## ACTIVITY:
Whenever a line carries the word "screenshot", pull it out of the entries.
═══ MATERIALS PROVIDED ═══
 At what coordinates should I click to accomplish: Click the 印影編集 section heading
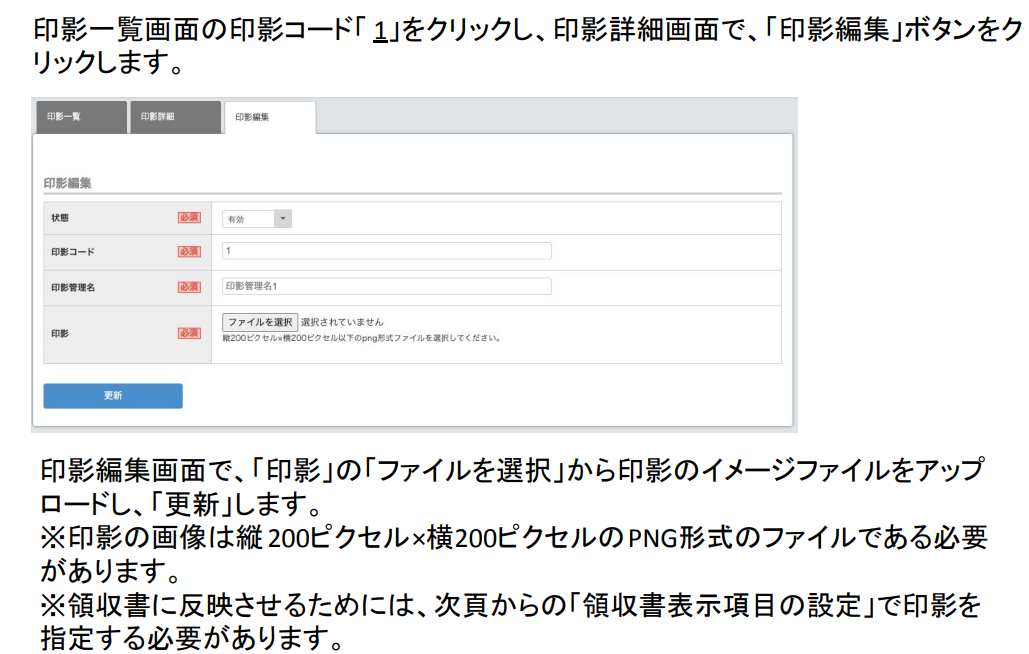tap(68, 184)
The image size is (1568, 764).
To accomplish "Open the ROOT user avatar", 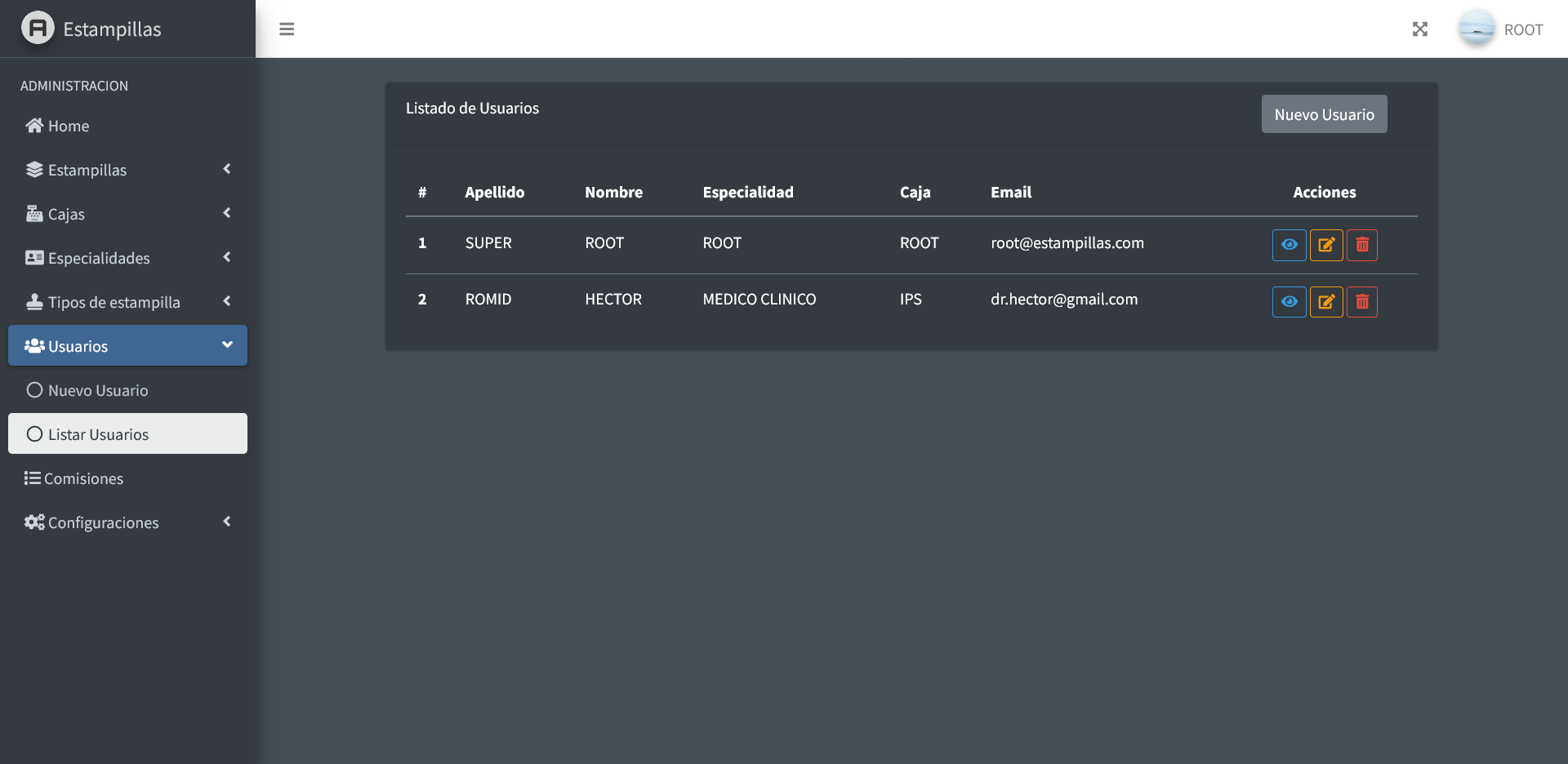I will [1477, 29].
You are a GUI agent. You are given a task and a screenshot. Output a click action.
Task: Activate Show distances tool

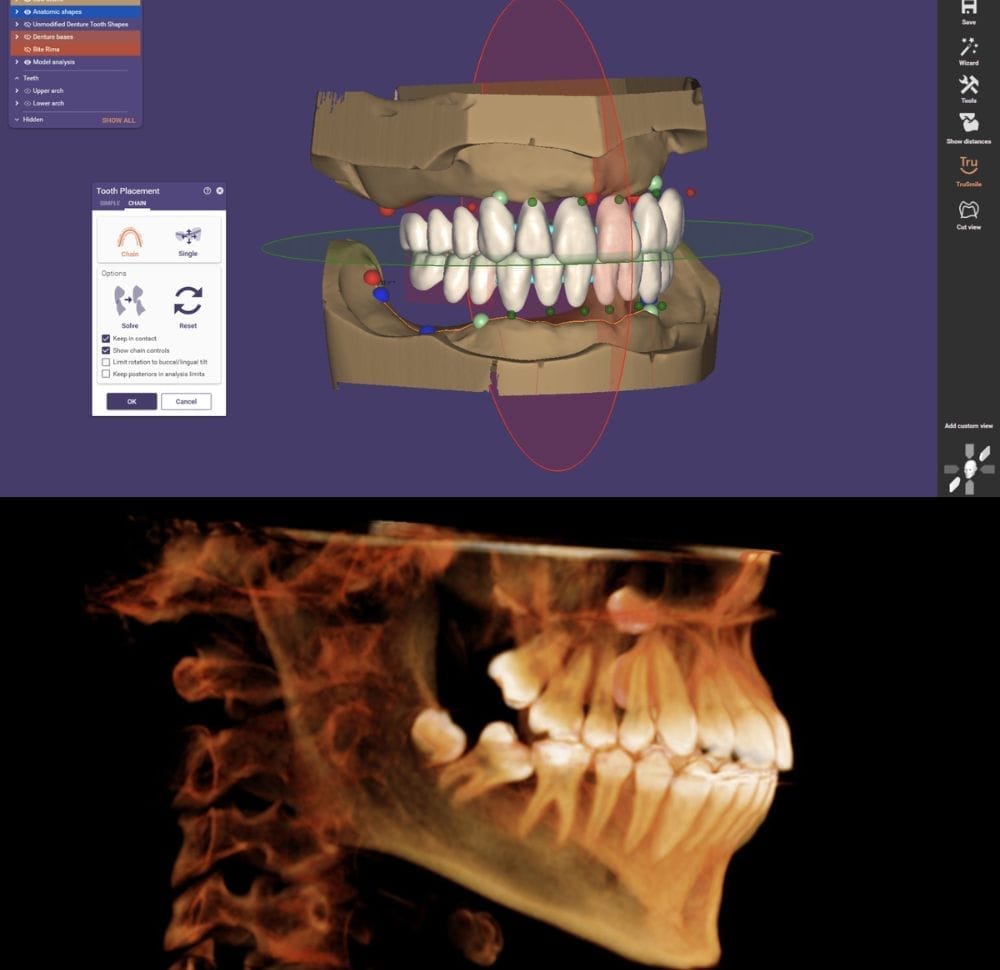point(967,127)
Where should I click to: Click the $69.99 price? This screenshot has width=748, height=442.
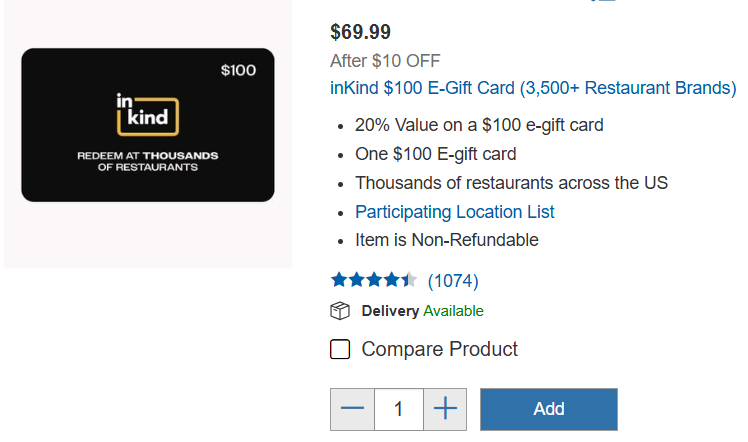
═══
## PROBLEM SOLUTION:
You are a GUI agent. You are given a task and a screenshot. Output a click action.
Where should I click to: Click the $69.99 price? This screenshot has width=748, height=442.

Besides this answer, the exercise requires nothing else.